In 1997 I started "The House and its Imperfections.
In 1997 I started "The House and its Imperfections," a series of drawings referring to the structural and speculative logic of the dwelling designed and built by my parents in Skopje Macedonia. It was during this time that I first began to recognize the importance of my "original address," my hold singular history. I've been away from Macedonia since 1991 and not ever thought that I would "return" household through my work. What fascinated me in the greatest degree at the time was the effort my parents were investing in the house amid all the uncertainties in Macedonia. It appeared to me that they were, in near way, adjusting the building to each social and political change, rebuilding and improving various corners of our four-bedroom hearth as a way to "stay" there.
The original architectural drawings of the house were missed over the years and all the consecutive alterations--an extension of the porch with a specially designed opening to accommodate the quickly growing cherry tree or the inversion of undivided of the walls in the library to conserve an old bird's nest--were not ever documented. My drawings, rendered onward long sheets of rice paper, articulated more than the objective architectural information. Employing a range of representational and narrative strategies, they also alluded to autobiographical incidents and conjectural possibilities that would resurface again in subsequent time projects.

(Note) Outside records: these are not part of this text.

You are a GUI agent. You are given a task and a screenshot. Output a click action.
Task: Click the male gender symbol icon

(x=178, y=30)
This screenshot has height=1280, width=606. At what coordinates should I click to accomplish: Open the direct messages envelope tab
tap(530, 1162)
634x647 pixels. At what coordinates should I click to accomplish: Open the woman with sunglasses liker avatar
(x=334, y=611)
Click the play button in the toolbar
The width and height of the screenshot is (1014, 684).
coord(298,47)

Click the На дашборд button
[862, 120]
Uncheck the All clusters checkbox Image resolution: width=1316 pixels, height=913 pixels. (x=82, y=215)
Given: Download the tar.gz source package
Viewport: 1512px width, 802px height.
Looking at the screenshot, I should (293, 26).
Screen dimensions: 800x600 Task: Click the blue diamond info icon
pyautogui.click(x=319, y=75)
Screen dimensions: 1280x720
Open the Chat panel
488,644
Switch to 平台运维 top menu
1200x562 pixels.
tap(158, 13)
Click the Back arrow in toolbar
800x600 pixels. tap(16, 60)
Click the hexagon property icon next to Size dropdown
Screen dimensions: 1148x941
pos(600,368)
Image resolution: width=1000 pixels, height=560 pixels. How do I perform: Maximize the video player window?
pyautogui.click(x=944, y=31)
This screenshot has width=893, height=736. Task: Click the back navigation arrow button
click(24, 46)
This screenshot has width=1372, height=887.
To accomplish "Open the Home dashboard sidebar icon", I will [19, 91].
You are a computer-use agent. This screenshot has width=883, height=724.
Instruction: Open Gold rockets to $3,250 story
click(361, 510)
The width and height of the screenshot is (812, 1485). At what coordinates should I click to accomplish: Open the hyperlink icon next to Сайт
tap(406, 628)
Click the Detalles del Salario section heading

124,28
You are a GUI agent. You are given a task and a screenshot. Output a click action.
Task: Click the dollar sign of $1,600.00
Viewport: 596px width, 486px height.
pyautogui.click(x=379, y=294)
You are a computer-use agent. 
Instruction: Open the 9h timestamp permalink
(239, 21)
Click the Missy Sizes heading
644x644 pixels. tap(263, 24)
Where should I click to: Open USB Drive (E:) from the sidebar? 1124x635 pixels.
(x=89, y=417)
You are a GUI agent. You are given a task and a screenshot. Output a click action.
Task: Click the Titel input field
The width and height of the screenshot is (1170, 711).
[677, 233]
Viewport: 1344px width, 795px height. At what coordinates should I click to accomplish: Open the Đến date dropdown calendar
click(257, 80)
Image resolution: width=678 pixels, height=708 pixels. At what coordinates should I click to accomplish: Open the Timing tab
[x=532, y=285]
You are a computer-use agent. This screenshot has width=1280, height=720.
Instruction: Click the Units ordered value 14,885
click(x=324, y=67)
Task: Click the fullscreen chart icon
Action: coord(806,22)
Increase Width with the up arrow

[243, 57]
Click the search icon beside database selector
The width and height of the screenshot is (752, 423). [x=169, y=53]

The question about origin and the meaning of representation are frequently brought up by cultural critics and historians. In 1990/2000 an 11-month residency at the Center for Contemporary Art (CCA) in Kitakyuhsu, Japan, provided an opportunity to investigate these issues firsthand. It is an intense program where each year six foreign and 10 Japanese young artists are brought together to face their work, each other and the dynamic of a surpassingly desolate industrial city. To find yourself in a small city in the southward of Japan and in the company of visiting artists as it is as Lawrence Weiner, can be the two disorienting and exciting. It was in Japan that I was able to encounter insecurities and issues with my practice, my relationships to tribe and to produce work that challenged my rules and means of production.
undivided of my projects at CCA was a collaboration with Gaku Tsutaya, an artist from Tokyo, titled "here, now." Conceived as a large scale exhibition experiment including the work of 51 artists involved with the research program and produc at the Fukuoka Art Museum, it included video and film projections, computer-based draws and site specific interventions from head to foot the city of Fukuoka. In addition, we produc an artist's book/catalog (distributed in the U by the agency of Printed Matter in New York City). The exhibition space resembl a large laboratory where opposing ideas, mediums and scales co-existed in a installation that ultimately worked as a portrait of a dialogue with a place we had all get to to recognize as a cognizant "middle of nowhere."
At the close of my residency in Japan I received an invitation to participate in "Manifesta 3: Borderline Syndrome--Energies of Defense" the 2000 edition of the European Biennial of Contemporary Art. My collaborator, Nayia Frangouli, and I propos a public sculpture/sound installation entitled "common denominator." The following extract from the text we wrote for the exhibition catalog pertains directly to our identities as "expatriates," where the desire to be "some" place collides with the fact that you are from somewhere predetermined:
We suited in Japan, in the spring of 1999 We came to attend an international research program designed to "cultivate" young artists whose first responsibility is to recognize their character in the international art connection Prior to that for the last eight years, we have studied, lived and worked in Western Europe and the United States, empowering ourselves with the influence of the west, becoming more "western'. Caught somewhere between our past and our futurity we confront things known, rely uponed desired. We travel and influence we are multilingual, well educated, we remember our origins with fondnes we are critical of our respective agricultures Along the way, we may have misspent our sense of belonging, and now perceive as we belong everywhere and are becoming each man ... We try to rouse on but we are a bit stuck with our acknowledge insecurities.
The work was comprised of brace independent, autonomous components. The first, a CD compilation of Macedonian and hellene music with distinct nationalistic and political overtones, was installed as a uninjured installation in the National Museum in Ljubljana, Slovenia. The inferior was a market stand located in the park in head of the National Museum presenting recent fruit (Macedonian apples and grecian oranges) handed out for liberated to visitors during the exhibition. The fruits were labeled with an edible sticker printed with a sun-burst image newly employed as the emblem for the Macedonian national flag, on the other hand also recognized as a celebrated in the manner of greece symbol of the goddess Vergina. The ongoing political and cultural war between the pair nations is fought over emblems such as this one. presented as a fruit sticker mimicking the assurance of "product quality" and origin, the image was resurrect and redefined as a positive graphic action dissolving in a new cultural words immediately preceding [i]or[/i] following and recognized only by its "taste."